Text excerpt
Kids Teaching Kids
Picture this: children, elders, and other members from the Wampanoag Tribe teaching non-indigenous children and adults about their traditional food, music, dancing, and crafts. Sound inspiring? Educators at the Waquoit Bay Reserve thought so, too. In July, they worked with the newly formed group, L.I.N.K. (Linking Indigenous and Non-Indigenous Knowledge), and the Wampanoag Education Department to bring together Wampanoag and non-Wampanoag children so that the latter could learn more about local indigenous culture.
The L.I.N.K. group, which formed during the pandemic to foster understanding and reciprocity between the non-Native community and the Wampanoag Nation, came to Joan Muller, the Reserve’s education coordinator, with an idea. L.I.N.K. wanted to do an event where Wampanoag children would teach about their culture. The Reserve was the perfect host because they have a Weety8 (traditional dwelling) and mush8n (traditional canoe) and have been working with members of the Tribe on educational programs since the Reserve’s inception.
The Reserve has hosted the Wampanoag Singers and Dancers many times during their Evenings on the Bluff series, the Education Coordinator has worked with one of the Tribe’s educators to plan and present Teachers on the Estuary and the Wampanoag Circle of Life workshops for several years, and recently the Reserve hosted and helped facilitate the Tribe’s Traditional Ecological Knowledge workshops for educators. For many years, the Reserve was also one of the scientific institutions that participated in the Tribe’s “Preserving our Homelands” program which pairs scientists and elders as teachers for Tribal youth.
“The Reserve is pleased to be working with L.I.N.K. and Wampanoag educators,” says Muller. “We jumped at the opportunity when L.I.N.K. approached us with this idea.”
This summer, Muller and Reserve Events and Volunteer Coordinator Laurie Tompkins, worked with L.I.N.K. and members of the Tribe including Kitty Hendricks, Cameron Greendeer, Darius Coombs, and the Mashpee Wampanoag Education Department, to bring in Wampanoag singers, drummers, dancers, food, and crafts. Two-hundred and fifty people attended the event. Attendees learned about traditional ways at the weety8 (traditional dwelling), participated in the muhsh8n burning to help make a traditional canoe, and learned how to make corn husk dolls. Two of the youth Herring Ambassadors gave a presentation about their activism to protect herring.
“The corn husk doll has no face,” says Toodie Coombs from the Mashpee Wampanoag Tribe, who taught participants how to make the corn husk dolls. “This teaches our children the valuable lesson of acceptance without judgment. That it doesn’t matter what a person’s race is or what they look like, and that he or she is no better than the people they may meet. It’s the Spirit within themselves that makes the difference and matters the most.”

What to work on
Reproduce the passage of the Kids Teaching Kids article above, starting at "The Reserve has" and ending at "for Tribal youth.", but change "scientists" to "researchers".

Data to examine
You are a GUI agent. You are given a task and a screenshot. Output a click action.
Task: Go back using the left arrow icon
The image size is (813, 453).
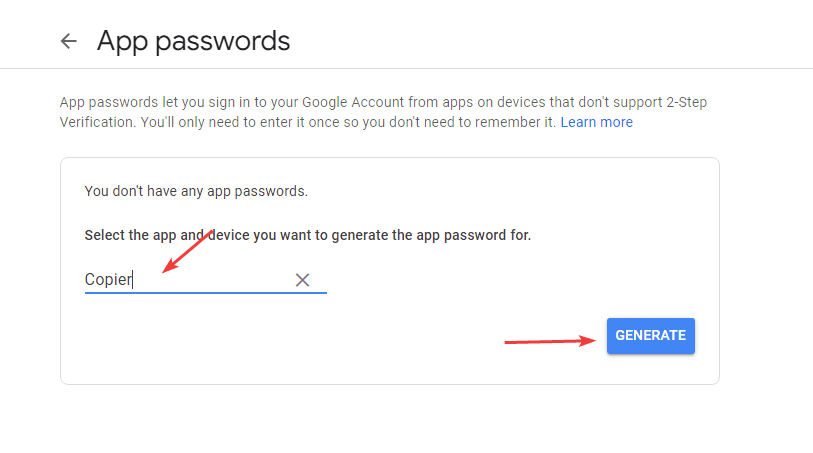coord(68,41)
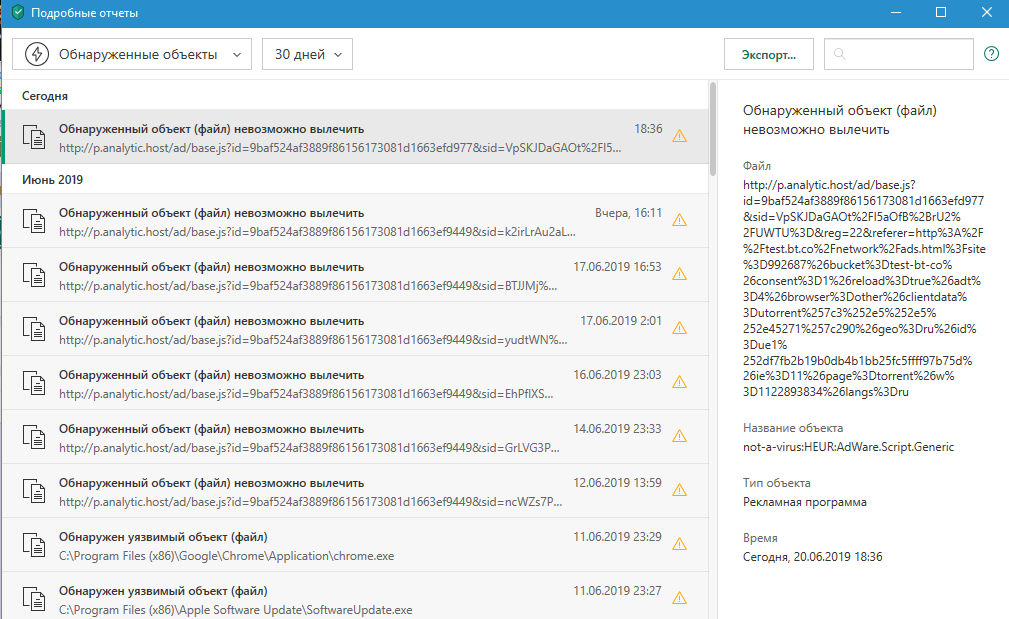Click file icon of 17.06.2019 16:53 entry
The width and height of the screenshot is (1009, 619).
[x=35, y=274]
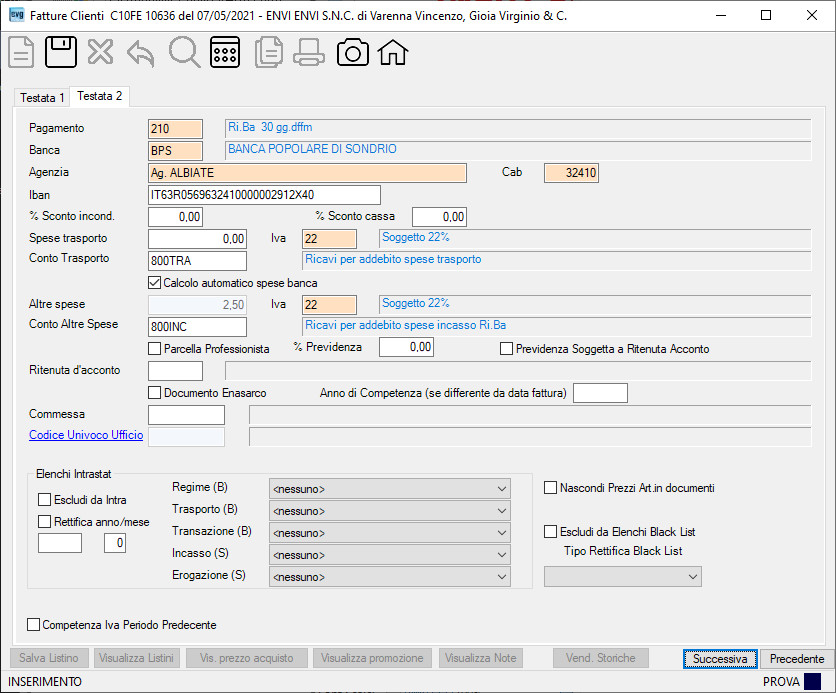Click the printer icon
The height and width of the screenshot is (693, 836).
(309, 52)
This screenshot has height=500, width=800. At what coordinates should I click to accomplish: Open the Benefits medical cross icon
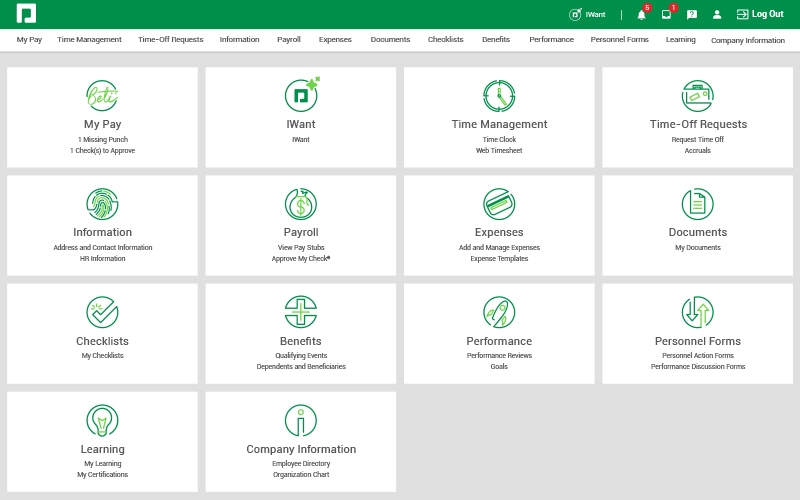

Answer section
The Reserve has hosted the Wampanoag Singers and Dancers many times during their Evenings on the Bluff series, the Education Coordinator has worked with one of the Tribe’s educators to plan and present Teachers on the Estuary and the Wampanoag Circle of Life workshops for several years, and recently the Reserve hosted and helped facilitate the Tribe’s Traditional Ecological Knowledge workshops for educators. For many years, the Reserve was also one of the scientific institutions that participated in the Tribe’s “Preserving our Homelands” program which pairs researchers and elders as teachers for Tribal youth.